--- Provided entries ---

>>>>

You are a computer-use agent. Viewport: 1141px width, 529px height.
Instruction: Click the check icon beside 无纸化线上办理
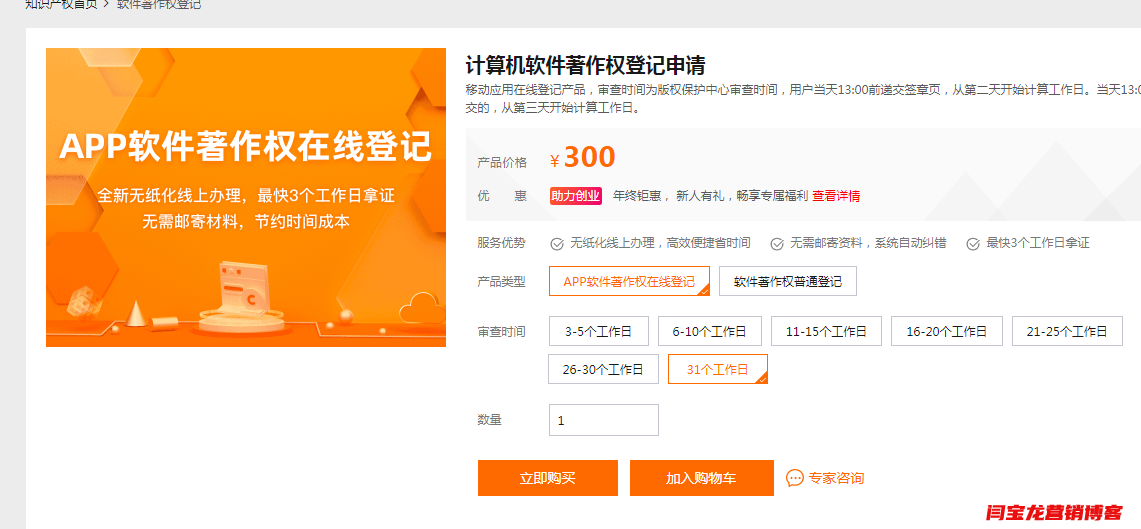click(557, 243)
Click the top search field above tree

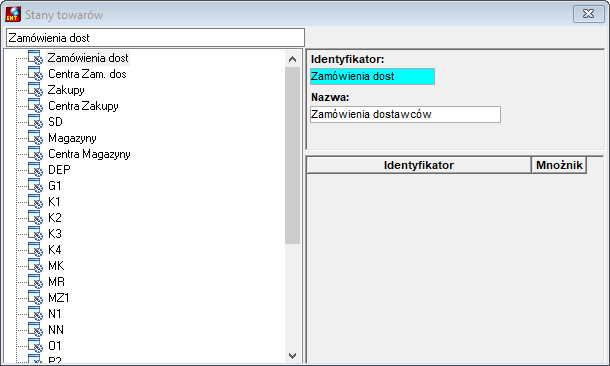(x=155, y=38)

<<<<
>>>>

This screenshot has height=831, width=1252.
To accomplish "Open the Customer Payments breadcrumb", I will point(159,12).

<<<<

--- Task brief ---
State how many lines of the records above contain the word "width", giving only that number.

--- Solution for this task ---
2